Praktisches Jahr im Medizinstudium gerecht und effizient ausgestalten
Sehr geehrte Frau Präsidentin, werte Kolleginnen und Kollegen!
Es ist erstaunlich, dass bei einem Thema, wo sich eigentlich inhaltlich eine große Schnittmenge andeutet, dann doch versucht wird, in ein paar formalen Punkten
die Gegenseite zu ärgern. Ich finde das an dieser Stelle vollkommen unnötig; denn so, wie ich die Debatte verfolgt habe, gibt es eigentlich parteiübergreifend großes Interesse daran, die Studierenden im Praktischen Jahr zu entlasten. Ich glaube, das sollten wir in den Vordergrund der heutigen Beratungen stellen.
(Beifall BÜNDNIS 90/DIE GRÜNEN, vereinzelt CDU, SPD und Freie Demokraten)
Ich möchte auch dem Vorredner insofern widersprechen, dass seine Einschätzung, dass das Land Hessen für die Fachkräftesicherung im Bereich der Medizin zu wenig getan hätte, nicht zutreffend ist. Es war gerade vor allem die Landesregierung der 20. Wahlperiode, die nicht nur die Landarztquote geschaffen hat, sondern auch dafür gesorgt hat, dass wir die Kapazitäten in der Medizinausbildung verstärkt haben, indem wir nämlich die Teilstudienplätze in Marburg und Fulda zu Vollstudienplätzen ausgebaut haben. Damit haben wir die Ausbildungskapazität in Hessen deutlich verstärkt und dafür gesorgt, dass Hessen, obwohl wir schon über dem Durchschnitt ausbilden, noch einmal deutlich eines draufgesetzt hat. Damit haben wir aktiv etwas dafür getan, dass die ärztliche Versorgung in Hessen auch
in Zukunft gewährleistet wird.
Zur Situation der Studierenden im Praktischen Jahr ist schon viel gesagt worden. Wir haben hier eine tradierte Situation, die, wie das viele Traditionen an sich haben,
vielleicht auch einmal hinterfragt werden muss. In der Tat ist es so, dass dieses Praktische Jahr, obwohl es ein Studienteil ist, doch viele Merkmale eines Arbeitsverhältnisses aufweist. Das betrifft nicht nur die Tätigkeiten und die Intensität der Tätigkeiten, die hier schon beschrieben wurde. Man kann das auch daran festmachen, dass ein Studierender im Praktischen Jahr gar nicht die Möglichkeit hat, sich auf eine andere Art und Weise seinen Lebensunterhalt zu verdienen.

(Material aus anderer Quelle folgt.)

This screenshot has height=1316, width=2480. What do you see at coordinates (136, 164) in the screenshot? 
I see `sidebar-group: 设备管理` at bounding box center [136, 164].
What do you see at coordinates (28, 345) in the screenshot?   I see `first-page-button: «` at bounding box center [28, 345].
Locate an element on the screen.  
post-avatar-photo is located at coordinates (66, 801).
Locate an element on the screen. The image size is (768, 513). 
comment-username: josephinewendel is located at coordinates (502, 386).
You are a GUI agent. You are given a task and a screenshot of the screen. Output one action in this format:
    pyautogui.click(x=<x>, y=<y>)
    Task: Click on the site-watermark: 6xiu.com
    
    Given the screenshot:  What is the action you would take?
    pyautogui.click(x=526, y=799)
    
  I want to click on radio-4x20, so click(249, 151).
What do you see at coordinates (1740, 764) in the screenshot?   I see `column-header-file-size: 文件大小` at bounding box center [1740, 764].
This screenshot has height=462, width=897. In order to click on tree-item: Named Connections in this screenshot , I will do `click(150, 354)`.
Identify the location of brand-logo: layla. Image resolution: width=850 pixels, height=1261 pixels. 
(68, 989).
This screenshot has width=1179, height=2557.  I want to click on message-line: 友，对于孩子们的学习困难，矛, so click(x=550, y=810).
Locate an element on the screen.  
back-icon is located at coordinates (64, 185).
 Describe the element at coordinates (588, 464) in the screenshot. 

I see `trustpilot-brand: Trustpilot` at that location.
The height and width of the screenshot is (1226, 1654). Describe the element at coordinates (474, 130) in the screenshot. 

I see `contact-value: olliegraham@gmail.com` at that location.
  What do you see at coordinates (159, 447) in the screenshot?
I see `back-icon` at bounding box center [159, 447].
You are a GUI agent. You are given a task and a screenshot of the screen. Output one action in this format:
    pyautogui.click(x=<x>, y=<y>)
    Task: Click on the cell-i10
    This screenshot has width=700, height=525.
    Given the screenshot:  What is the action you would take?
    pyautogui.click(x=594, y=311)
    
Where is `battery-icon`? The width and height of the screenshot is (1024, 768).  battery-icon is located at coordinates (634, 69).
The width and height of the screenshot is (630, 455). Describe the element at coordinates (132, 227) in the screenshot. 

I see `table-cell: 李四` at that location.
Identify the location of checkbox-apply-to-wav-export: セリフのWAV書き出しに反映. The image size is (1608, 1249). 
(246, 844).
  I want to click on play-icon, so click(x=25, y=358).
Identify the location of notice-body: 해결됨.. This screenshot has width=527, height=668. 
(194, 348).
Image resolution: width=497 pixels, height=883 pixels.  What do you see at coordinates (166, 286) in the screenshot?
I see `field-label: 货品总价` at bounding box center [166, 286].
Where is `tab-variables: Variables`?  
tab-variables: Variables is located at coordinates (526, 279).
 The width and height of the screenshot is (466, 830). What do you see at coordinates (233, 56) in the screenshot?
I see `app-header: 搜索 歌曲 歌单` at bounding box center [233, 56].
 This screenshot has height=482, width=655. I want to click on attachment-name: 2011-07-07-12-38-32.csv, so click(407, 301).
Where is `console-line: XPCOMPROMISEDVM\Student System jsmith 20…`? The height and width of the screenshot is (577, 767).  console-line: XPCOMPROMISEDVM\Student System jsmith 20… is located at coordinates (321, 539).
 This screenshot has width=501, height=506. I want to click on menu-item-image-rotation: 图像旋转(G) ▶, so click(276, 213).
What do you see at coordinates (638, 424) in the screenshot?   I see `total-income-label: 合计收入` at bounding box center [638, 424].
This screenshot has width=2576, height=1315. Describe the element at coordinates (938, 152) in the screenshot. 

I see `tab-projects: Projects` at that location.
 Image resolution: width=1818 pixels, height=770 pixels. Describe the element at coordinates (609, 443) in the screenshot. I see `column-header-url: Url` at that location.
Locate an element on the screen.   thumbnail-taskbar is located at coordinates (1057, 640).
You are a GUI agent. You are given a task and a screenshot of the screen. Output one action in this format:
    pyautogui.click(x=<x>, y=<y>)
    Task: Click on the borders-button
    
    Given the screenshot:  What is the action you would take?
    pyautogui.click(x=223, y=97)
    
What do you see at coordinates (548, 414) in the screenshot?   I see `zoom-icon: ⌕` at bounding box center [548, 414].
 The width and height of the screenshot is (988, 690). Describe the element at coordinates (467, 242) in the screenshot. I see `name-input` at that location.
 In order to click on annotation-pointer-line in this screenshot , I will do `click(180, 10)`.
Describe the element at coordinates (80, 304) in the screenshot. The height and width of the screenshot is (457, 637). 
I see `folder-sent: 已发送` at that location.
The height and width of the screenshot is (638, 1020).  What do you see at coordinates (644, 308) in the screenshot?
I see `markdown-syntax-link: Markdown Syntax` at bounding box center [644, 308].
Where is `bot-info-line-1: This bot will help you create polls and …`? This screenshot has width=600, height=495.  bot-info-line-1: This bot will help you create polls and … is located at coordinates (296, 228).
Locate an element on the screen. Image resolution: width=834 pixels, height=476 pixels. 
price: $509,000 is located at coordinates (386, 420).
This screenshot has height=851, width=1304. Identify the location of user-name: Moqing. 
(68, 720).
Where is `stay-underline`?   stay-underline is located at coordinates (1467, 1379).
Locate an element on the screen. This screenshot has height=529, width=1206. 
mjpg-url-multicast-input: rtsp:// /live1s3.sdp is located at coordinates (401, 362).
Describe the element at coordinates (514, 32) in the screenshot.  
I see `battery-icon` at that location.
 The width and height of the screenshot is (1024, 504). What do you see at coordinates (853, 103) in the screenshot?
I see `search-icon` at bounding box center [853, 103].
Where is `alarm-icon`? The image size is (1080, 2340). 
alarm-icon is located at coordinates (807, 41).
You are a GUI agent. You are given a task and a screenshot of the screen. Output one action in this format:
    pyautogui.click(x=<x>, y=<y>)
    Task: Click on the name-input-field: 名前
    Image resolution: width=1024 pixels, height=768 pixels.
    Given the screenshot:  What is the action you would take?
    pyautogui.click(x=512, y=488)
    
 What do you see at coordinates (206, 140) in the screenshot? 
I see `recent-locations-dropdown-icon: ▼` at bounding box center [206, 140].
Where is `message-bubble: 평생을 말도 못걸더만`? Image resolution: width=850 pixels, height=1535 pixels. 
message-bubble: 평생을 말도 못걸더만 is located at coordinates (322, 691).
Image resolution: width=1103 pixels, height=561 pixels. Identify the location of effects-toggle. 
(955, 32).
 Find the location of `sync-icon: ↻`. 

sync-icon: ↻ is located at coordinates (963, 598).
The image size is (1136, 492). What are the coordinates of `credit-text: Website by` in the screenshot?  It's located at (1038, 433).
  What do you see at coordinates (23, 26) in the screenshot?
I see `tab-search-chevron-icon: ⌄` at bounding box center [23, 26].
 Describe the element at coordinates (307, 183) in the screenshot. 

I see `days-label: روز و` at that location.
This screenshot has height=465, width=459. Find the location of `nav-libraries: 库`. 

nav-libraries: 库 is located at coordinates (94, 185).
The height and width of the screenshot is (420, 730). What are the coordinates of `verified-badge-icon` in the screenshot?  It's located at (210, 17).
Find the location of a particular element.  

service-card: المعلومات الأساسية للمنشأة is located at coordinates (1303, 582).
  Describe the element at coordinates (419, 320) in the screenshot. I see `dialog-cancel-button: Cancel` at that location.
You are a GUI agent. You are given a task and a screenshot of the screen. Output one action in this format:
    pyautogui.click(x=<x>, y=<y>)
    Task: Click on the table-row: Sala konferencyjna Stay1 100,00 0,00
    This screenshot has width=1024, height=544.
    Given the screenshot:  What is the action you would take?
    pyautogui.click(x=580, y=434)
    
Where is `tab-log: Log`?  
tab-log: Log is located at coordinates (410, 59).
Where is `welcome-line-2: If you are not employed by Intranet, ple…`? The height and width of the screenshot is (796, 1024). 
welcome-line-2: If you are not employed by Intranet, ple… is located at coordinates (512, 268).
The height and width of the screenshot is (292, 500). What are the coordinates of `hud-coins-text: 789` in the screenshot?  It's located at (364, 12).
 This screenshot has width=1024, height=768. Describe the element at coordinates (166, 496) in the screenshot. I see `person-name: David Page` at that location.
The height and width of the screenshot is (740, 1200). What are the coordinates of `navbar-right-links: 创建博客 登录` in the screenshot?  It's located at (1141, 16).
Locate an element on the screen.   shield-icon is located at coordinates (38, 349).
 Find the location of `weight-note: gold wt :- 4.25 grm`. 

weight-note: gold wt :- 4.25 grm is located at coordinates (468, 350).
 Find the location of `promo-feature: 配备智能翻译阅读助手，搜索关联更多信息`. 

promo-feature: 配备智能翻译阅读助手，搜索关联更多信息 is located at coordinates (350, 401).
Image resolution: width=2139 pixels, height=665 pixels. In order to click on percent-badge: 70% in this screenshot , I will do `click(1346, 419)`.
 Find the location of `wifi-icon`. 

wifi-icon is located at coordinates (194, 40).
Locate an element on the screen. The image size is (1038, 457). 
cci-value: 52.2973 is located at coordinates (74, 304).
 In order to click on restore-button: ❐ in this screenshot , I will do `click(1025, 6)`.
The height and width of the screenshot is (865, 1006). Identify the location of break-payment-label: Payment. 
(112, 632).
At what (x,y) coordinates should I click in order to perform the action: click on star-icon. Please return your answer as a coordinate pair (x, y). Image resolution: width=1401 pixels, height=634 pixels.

Das heißt, wenn man keine sonstige Unterstützung hat, dann ist man voll und ganz auf die Aufwandsentschädigung angewiesen. Diese ist vielerorts so gering, dass sie
nicht einmal für ein Mittagessen am Tag reicht. Das zeigt, dass etwas ins Ungleichgewicht geraten ist und dass es hier dringenden Handlungsbedarf gibt.
(Beifall BÜNDNIS 90/DIE GRÜNEN)
Natürlich muss es eine Ausgewogenheit geben zwischen Tätigkeiten, die nicht unmittelbar mit der Ausbildung zu tun haben, die aber auch berechtigt sind – das sei hier zugestanden –, und einer ordentlichen Anleitung. Auch hier ist es gut und richtig, dass wir uns als Volksvertretung des Landes dafür einsetzen, dass auf der zuständigen Ebene eine Reform auf den Weg gebracht wird, damit die künftigen Ärztinnen und Ärzte im Praktischen Jahr immer eine ordentliche Anleitung bekommen. Ich glaube, das ist eine Selbstverständlichkeit. Da sollten wir uns nicht auseinanderdividieren lassen.
(Beifall BÜNDNIS 90/DIE GRÜNEN)
Die Studierenden im PJ haben an vielen Stellen auf ihre Situation aufmerksam gemacht. In einem Beitrag auf „fr.de“ hat eine Betroffene das sehr gut zusammengefasst: „Am Ende des Tages ist die aktuelle Situation schlecht für alle Beteiligten, aber schlecht vor allem auch für die Patienten“. Ich glaube, das fasst das ganz gut zusammen. Für mich ist klar: Wir nehmen die Berichte, die uns von den Studierenden im Praktischen Jahr erreichen, sehr ernst. Vielerorts berichten sie von sehr zweifelhaften Bedingungen, was ihre Ausbildung und ihre Arbeit angeht. Ihre Aufwandsentschädigung ist oftmals viel zu gering. Daher unterstützen wir die Initiative, das PJ mit Standards zu reformieren. Wir brauchen gute Arbeitsbedingungen, auch im Praktischen Jahr. Es besteht akuter Handlungsbedarf.